____ WORKING DATA

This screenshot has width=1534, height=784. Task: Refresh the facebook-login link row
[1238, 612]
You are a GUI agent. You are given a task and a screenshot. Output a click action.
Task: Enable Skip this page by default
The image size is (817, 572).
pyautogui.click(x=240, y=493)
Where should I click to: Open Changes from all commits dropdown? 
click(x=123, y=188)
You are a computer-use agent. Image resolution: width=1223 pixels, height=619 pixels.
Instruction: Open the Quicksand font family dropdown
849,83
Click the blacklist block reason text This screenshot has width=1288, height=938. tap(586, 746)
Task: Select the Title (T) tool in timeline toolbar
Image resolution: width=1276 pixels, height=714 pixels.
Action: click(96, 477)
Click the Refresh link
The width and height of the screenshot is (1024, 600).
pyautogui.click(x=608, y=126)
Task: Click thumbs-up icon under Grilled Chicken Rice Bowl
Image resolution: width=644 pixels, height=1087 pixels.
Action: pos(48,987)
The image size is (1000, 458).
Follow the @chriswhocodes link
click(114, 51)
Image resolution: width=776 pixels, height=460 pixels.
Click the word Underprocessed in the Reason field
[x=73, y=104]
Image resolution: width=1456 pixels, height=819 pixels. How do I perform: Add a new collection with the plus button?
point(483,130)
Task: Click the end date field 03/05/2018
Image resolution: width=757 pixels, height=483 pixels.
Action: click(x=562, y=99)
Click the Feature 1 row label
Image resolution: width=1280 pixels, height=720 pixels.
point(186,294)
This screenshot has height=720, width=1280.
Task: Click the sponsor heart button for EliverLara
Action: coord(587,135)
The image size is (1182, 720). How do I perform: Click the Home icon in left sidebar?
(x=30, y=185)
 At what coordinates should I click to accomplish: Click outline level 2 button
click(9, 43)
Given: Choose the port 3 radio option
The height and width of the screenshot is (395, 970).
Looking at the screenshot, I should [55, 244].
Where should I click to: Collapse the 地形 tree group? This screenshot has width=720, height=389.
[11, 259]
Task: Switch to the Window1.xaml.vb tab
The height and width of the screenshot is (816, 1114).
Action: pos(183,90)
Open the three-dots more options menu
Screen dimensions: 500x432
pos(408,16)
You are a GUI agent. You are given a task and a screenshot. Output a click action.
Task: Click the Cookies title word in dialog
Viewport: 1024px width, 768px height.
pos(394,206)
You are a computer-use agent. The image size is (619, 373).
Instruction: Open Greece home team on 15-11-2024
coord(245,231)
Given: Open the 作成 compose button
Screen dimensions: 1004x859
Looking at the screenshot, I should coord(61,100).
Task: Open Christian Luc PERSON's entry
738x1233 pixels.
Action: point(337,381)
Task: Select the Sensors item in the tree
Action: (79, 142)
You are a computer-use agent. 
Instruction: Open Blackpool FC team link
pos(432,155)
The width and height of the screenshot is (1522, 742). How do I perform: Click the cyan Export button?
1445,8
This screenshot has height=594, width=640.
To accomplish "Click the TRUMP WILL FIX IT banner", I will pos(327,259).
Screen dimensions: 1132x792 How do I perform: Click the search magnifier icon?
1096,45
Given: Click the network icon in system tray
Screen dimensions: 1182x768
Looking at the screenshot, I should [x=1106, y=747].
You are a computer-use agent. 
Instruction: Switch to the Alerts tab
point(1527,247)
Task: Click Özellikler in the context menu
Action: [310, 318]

________

Write down again, exactly as given, only the lines above that fall from the line with "Click the Feature 1 row label" to the line with "Task: Switch to the Window1.xaml.vb tab", inclusive.

- _REPLY TO THE EXERCISE_:
Click the Feature 1 row label
Image resolution: width=1280 pixels, height=720 pixels.
point(186,294)
This screenshot has height=720, width=1280.
Task: Click the sponsor heart button for EliverLara
Action: coord(587,135)
The image size is (1182, 720). How do I perform: Click the Home icon in left sidebar?
(x=30, y=185)
 At what coordinates should I click to accomplish: Click outline level 2 button
click(9, 43)
Given: Choose the port 3 radio option
The height and width of the screenshot is (395, 970).
Looking at the screenshot, I should [55, 244].
Where should I click to: Collapse the 地形 tree group? This screenshot has width=720, height=389.
[11, 259]
Task: Switch to the Window1.xaml.vb tab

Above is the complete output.